CCIWA calls for reforms to solve jobs, skills dilemma

CCIWA has called for reforms to enterprise bargaining, greenfields agreements and migration settings among a suite of recommendations ahead of the Federal Government’s Jobs and Skills Summit next month.

The Summit, held at Parliament House in Canberra on September 1-2, will bring together various groups including unions, employers, civil society and governments “to address our shared economic challenges”.

The Summit will cover five broad themes:

  • Maintaining full employment and growing productivity.
  • Boosting job security and wages.
  • Lifting participation and reducing barriers to employment.
  • Delivering a high-quality labour force through skills, training and migration.
  • Maximising opportunities in the industries of the future.

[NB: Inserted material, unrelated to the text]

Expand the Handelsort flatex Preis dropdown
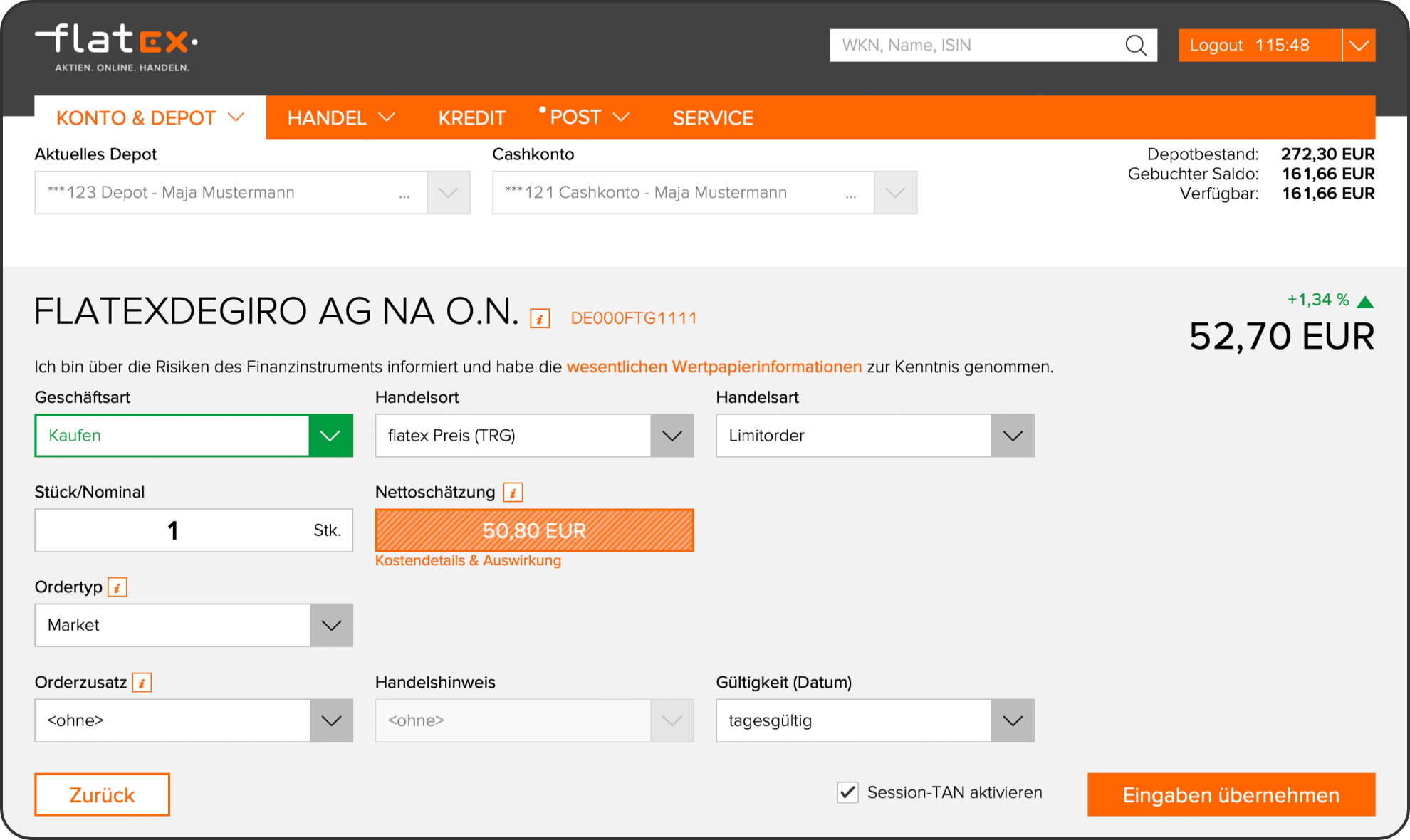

READ: Jobs, skills, migration among ‘big challenges’ for Govt summit

CCIWA has provided recommendations under the following:

Employment and productivity

  • Reform the enterprise bargaining system. A particular focus must be on fixing the Fair Work Commission’s technical and complex agreement-making process.
  • Greenfields reform is another critical priority for WA’s economy — being unable to establish terms and conditions of employment for the life of a major project imposes risk and disincentives for businesses to invest.

Skills and training

  • There must be an industry voice at all levels of workforce planning and Vocational Education and Training.
  • The process for developing VET training packages must be improved and VET markets must be adequately funded.

Migration

  • Invest substantially more resources in all aspects of visa processing for the next two years, and address issues with red tape in the system.
  • Increase the permanent migration cap for the next two years to 200,000 skilled workers.
  • Abolish skills lists — employers should be allowed to sponsor migrants in all skilled occupations, not just those on a list.
  • Ensure State-based migration programs capture the largest number of occupations possible.
  • Along with migration system reforms, promotion campaigns by Government that build Australia’s profile on jobs, liveability, and education are needed to attract workers and international students to Australia.

Boosting workforce participation

  • Introduce a Training to Work approach where disadvantaged job seekers (e.g. young people, the long-term unemployed) can undertake work experience concurrent to vocational training within an industry framework, in order to overcome risk for employers and provide a pathway to employment as a trainee or otherwise.
  • Make it easier for employers to learn about and access the employment services that aim to assist people living with disability to find work.
  • Enable aged pensioners to work at least two to three days per week on average without impacting their pensions or their access to superannuation, to bring more of these experienced workers back into the labour force.
  • Ask the Productivity Commission to conduct a comprehensive review of the early learning and care sector, to build the case for increased support for families, where the benefits outweigh the
  • Amend the Fringe Benefits Tax Act 1986 (Cth) to exempt all types of early childhood education and care from Fringe Benefits Tax, so that more businesses are able to offer this to their employees as a fringe benefit.
  • Enable fairer sharing of unpaid caring duties by allowing for greater flexibility in the management of paid parental leave entitlements; and amend the Fair Work Act to provide employees and employers with greater flexibility to agree to alternative working arrangements.

The themes and outcomes of the Summit will inform the Employment White Paper, which will help to shape the future of Australia’s labour market. It will be led by Treasury, which will invite submissions and engage the wider community over the next 12 months.